Since reducers are just functions, we can pass them any number of arguments as we want. If a reducer requires state slice from another reducer, we can pass it in as the third argument.

Current-State Dependent Reducers

Combining Reducers

We cannot combine dependent reducers using the combineReducers() utility that ships with redux.

Once you go past the core use case for combineReducers, it’s time to use more “custom” reducer logic — Redux docs

Since reducers are just functions, we can pass in the state of a different reducer as a third argument.

import foo from './foo'
import bar from './bar'

function rootReducer(state, action) {
const fooState = foo(state, action)
const barState = bar(state, action, state.foo)
  return {
foo: fooState,
bar: barState,
Combining Current-State Dependent Reducers

State Dependent Reducers — Updated State

Generally, when a reducer depends on another reducer’s state, it requires the updated state. Personally, I have never come across a situation where the old state is required. If you know of any such experiences, do share them in the comments.

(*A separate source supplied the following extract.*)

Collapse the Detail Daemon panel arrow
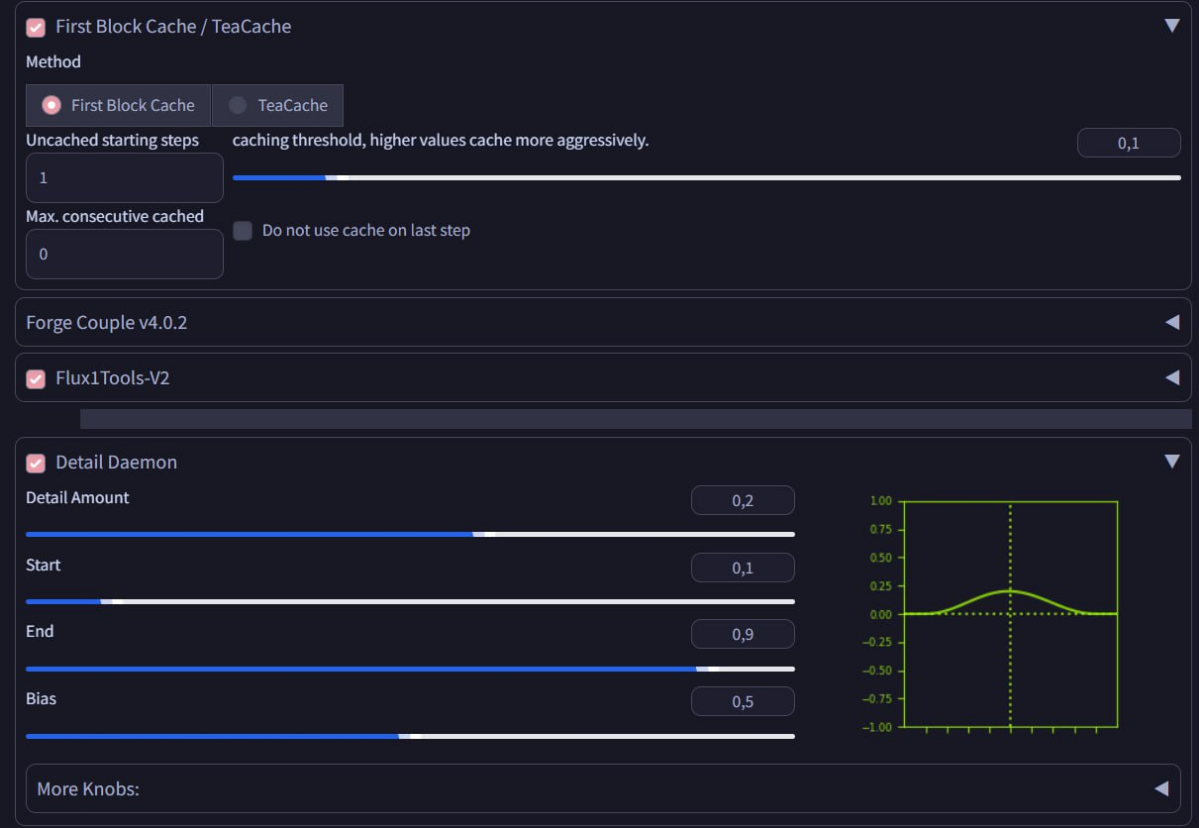1199x828 pixels. [1172, 462]
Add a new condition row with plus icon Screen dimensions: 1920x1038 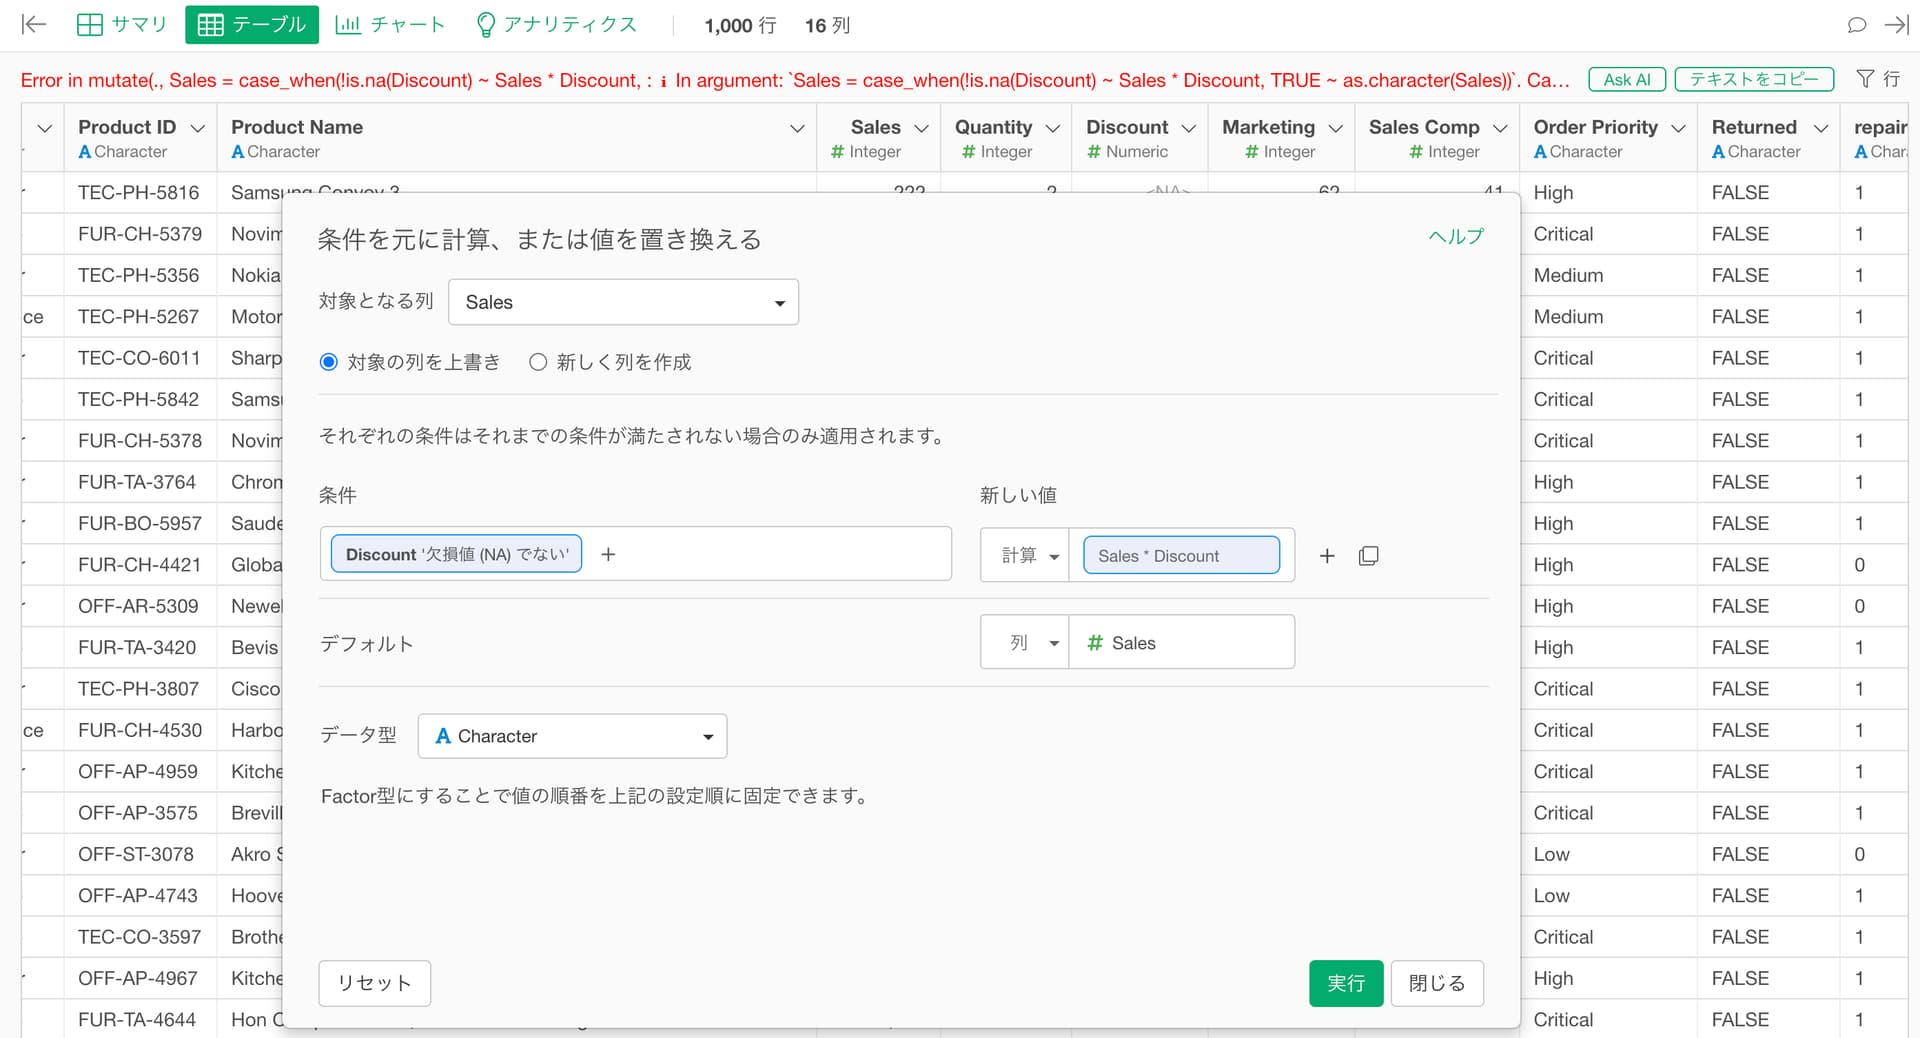pyautogui.click(x=1327, y=556)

Updated-State Dependent Reducers

Combining Reducers

The code looks almost the same as it was in the previous section. We have made only a small change. Instead of passing the old state in state.foo, we are now passing the updated state in fooState.

import foo from './foo'
import bar from './bar'

function rootReducer(state, action) {
const fooState = foo(state, action)
const barState = bar(state, action, fooState)
return {
foo: fooState,
bar: barState,
Combining Updated-State Dependent Reducers

Dependence on updated state of other reducers means that there is a vertical hierarchy of reducer invocation. This doesn’t mean much for trivial cases but the idea does hint the possibility of chaining reducers together. However, reducer chaining will increase the code complexity exponentially.

Note: Another alternative to the “shared-slice updates” issue would be to simply put more data into the action. You can read more about it here.

Putting it all together

Now that we’ve seen some patterns of laying out reducers and combining them in isolation, let’s see what they look like in union. Here’s a list of key things to observe:

  • Each reducer receives its exclusive slice of state as the first argument
  • Each reducer receives the same action object as the second argument
  • Dependent reducers receive the complete state or other reducers’ state slice as subsequent arguments
  • All updated state slices are merged together into a single state tree
  • Dependent reducers can form an invocation chain
  • Redux uses reducers to perform state manipulations
Complete Redux Lifecycle


The missing bits

In all of the drawings, I intentionally left out action creator(s) and the store to keep them clean and free from bloat. As you know:

  • An action creator is a plain function that create an action object.
  • The dispatch function accepts the action object and passes it to it’s store’s root reducer.
  • The store is the place where the combined state tree and the dispatch function live.
  • Each redux store has its own associated root reducer that consumes the action object and updates the store’s internal state.